• _Task directions_: Could you write out the lines below exactly, beginning with the first and finishing with the one that contains "This screenshot has height=1200, width=540."?

^^^^^^^^

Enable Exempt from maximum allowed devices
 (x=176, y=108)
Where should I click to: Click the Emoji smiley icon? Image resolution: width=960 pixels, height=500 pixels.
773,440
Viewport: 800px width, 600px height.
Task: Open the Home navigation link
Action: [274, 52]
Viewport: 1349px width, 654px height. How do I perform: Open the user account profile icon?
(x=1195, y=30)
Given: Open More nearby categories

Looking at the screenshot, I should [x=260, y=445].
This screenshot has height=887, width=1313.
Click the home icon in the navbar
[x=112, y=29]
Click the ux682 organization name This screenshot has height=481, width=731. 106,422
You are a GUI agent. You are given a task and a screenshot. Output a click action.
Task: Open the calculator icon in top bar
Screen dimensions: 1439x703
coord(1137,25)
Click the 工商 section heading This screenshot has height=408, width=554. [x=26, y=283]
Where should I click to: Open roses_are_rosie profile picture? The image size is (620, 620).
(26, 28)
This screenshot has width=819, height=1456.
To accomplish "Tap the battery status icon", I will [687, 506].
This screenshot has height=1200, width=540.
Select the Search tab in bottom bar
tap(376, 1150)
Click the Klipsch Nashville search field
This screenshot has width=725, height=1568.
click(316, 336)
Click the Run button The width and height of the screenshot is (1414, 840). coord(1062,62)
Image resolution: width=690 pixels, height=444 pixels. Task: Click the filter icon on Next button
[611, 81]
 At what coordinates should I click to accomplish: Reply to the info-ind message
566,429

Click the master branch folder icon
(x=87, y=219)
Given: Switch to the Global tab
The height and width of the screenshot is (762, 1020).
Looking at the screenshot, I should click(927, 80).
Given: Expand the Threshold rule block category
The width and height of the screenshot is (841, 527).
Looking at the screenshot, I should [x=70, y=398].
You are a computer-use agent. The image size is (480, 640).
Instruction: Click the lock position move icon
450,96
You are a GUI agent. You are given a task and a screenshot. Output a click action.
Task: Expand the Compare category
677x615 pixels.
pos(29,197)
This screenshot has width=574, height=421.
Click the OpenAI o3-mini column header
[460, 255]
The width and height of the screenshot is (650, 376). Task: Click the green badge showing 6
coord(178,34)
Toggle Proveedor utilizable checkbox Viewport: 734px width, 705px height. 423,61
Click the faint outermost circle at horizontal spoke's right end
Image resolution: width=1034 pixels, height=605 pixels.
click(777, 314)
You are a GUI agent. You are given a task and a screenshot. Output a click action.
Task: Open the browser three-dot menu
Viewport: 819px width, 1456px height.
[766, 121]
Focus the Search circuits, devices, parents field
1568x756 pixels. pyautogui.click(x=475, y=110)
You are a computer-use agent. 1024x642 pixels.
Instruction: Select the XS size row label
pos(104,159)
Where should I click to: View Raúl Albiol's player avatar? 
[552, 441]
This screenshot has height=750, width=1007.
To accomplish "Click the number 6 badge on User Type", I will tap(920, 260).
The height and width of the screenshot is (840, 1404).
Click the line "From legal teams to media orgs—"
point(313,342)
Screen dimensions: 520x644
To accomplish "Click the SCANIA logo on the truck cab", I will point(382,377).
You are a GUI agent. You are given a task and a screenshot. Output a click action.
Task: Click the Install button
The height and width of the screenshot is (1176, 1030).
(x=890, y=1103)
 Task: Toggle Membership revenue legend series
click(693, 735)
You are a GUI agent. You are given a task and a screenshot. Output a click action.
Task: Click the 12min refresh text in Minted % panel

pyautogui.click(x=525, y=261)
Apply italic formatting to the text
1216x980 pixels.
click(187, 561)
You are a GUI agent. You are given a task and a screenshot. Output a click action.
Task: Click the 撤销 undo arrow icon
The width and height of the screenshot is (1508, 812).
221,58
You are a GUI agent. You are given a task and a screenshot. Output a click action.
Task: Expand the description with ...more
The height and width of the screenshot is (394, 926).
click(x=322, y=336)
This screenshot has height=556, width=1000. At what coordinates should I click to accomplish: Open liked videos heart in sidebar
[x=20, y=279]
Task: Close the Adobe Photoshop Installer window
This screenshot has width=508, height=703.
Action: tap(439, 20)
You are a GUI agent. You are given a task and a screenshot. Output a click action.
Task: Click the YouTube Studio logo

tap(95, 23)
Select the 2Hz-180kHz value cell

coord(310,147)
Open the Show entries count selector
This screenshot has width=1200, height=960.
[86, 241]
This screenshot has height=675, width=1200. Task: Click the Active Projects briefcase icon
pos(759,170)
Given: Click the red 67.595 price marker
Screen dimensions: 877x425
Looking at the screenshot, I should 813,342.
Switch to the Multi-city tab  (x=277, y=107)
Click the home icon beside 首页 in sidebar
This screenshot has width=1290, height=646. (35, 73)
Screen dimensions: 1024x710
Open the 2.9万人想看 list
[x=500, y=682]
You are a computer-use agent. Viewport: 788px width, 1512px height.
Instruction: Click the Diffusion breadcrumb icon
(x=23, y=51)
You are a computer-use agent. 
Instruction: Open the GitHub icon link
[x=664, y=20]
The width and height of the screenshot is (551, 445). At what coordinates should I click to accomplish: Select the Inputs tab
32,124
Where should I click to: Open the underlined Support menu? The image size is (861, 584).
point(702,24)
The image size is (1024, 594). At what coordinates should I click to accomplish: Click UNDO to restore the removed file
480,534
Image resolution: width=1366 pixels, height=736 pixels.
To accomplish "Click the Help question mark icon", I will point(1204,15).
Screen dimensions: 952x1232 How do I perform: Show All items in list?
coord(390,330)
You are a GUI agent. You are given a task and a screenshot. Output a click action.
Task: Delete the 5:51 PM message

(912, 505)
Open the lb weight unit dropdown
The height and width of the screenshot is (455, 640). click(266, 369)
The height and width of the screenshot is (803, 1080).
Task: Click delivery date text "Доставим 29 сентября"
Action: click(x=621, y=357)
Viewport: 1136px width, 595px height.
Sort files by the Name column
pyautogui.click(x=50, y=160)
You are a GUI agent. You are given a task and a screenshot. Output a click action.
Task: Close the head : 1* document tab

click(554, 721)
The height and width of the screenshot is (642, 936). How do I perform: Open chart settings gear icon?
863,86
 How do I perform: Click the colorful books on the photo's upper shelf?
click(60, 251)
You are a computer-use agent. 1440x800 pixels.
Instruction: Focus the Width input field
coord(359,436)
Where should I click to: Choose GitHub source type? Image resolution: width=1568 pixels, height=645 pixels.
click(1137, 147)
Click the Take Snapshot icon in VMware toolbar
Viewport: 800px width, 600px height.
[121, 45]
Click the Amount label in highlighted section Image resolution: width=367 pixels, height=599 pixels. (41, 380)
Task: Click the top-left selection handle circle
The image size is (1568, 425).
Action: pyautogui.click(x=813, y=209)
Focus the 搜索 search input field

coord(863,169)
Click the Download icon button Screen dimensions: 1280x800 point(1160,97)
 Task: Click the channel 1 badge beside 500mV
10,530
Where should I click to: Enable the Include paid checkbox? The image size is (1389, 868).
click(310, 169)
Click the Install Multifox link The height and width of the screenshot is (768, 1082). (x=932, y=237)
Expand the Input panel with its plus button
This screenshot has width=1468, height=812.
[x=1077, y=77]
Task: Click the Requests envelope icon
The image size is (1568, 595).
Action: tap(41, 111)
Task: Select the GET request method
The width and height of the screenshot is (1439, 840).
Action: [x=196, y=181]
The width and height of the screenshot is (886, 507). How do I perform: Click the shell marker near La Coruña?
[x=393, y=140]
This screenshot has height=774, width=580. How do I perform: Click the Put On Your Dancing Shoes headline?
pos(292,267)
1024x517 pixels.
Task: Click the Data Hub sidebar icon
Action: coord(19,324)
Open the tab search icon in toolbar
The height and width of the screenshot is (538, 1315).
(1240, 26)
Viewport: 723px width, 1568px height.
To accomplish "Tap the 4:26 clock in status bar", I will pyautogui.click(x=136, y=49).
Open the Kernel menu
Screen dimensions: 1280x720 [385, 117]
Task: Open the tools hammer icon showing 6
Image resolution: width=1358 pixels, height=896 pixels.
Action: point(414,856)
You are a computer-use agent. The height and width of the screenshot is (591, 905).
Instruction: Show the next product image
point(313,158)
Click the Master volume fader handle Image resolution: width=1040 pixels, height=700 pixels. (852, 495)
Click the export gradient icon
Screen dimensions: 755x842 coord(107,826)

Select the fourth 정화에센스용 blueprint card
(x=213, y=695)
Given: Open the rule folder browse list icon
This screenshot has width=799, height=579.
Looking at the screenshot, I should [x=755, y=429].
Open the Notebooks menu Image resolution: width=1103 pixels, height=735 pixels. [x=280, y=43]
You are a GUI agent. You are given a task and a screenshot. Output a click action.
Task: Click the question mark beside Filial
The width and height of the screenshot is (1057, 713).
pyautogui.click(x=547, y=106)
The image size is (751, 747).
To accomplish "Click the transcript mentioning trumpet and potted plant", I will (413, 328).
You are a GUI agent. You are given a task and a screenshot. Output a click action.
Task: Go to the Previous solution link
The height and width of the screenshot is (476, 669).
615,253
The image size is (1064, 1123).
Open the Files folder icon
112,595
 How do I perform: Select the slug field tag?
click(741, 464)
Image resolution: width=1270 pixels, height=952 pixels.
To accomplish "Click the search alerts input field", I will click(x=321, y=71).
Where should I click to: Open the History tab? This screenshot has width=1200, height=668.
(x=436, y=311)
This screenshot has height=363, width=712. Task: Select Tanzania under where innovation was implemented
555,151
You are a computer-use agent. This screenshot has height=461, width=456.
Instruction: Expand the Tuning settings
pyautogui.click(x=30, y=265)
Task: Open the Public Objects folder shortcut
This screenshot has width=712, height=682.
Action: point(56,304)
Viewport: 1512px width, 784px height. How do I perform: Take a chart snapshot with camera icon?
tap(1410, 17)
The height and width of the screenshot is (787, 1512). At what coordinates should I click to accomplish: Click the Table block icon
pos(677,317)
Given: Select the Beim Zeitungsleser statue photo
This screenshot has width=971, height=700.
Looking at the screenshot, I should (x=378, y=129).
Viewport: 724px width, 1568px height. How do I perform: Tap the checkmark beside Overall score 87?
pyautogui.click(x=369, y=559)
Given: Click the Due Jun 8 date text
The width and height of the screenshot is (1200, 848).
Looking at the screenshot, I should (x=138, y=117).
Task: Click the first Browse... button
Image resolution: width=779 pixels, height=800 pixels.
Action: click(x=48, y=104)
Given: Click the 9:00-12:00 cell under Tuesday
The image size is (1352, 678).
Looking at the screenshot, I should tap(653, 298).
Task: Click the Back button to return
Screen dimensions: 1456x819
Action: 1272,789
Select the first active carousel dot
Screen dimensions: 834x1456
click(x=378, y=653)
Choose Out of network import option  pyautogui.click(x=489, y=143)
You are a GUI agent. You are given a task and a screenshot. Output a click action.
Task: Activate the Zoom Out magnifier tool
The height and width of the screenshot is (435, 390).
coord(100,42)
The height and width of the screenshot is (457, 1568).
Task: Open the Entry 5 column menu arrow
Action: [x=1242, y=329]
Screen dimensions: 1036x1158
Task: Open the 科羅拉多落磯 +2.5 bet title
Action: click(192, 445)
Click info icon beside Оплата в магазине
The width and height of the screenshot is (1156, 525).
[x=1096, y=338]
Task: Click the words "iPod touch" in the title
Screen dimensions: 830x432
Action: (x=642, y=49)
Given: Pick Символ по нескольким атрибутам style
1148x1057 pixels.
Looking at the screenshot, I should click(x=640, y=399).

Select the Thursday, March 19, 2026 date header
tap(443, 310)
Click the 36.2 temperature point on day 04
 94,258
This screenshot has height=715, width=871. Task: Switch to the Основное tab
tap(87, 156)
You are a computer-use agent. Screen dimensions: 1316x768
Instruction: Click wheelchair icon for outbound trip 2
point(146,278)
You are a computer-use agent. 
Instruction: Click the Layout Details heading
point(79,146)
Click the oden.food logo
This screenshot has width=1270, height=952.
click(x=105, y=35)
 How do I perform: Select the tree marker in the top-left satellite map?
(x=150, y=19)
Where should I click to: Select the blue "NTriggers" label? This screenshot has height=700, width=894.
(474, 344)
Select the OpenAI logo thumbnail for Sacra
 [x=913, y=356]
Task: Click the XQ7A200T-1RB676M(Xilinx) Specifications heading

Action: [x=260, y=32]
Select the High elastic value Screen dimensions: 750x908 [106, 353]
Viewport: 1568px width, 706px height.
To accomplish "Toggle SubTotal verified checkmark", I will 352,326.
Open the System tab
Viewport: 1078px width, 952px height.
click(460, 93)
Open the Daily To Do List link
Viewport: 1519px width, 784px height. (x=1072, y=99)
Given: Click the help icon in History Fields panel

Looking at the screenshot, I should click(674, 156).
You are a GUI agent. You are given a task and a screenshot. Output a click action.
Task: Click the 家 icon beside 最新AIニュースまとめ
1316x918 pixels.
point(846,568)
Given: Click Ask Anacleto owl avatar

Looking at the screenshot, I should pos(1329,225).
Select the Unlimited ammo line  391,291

^^^^^^^^

• _Solution_:
Enable Exempt from maximum allowed devices
 (x=176, y=108)
Where should I click to: Click the Emoji smiley icon? Image resolution: width=960 pixels, height=500 pixels.
773,440
Viewport: 800px width, 600px height.
Task: Open the Home navigation link
Action: [274, 52]
Viewport: 1349px width, 654px height. How do I perform: Open the user account profile icon?
(x=1195, y=30)
Given: Open More nearby categories

Looking at the screenshot, I should [x=260, y=445].
This screenshot has height=887, width=1313.
Click the home icon in the navbar
[x=112, y=29]
Click the ux682 organization name This screenshot has height=481, width=731. 106,422
You are a GUI agent. You are given a task and a screenshot. Output a click action.
Task: Open the calculator icon in top bar
Screen dimensions: 1439x703
coord(1137,25)
Click the 工商 section heading This screenshot has height=408, width=554. [x=26, y=283]
Where should I click to: Open roses_are_rosie profile picture? The image size is (620, 620).
(26, 28)
This screenshot has width=819, height=1456.
To accomplish "Tap the battery status icon", I will [687, 506].
This screenshot has height=1200, width=540.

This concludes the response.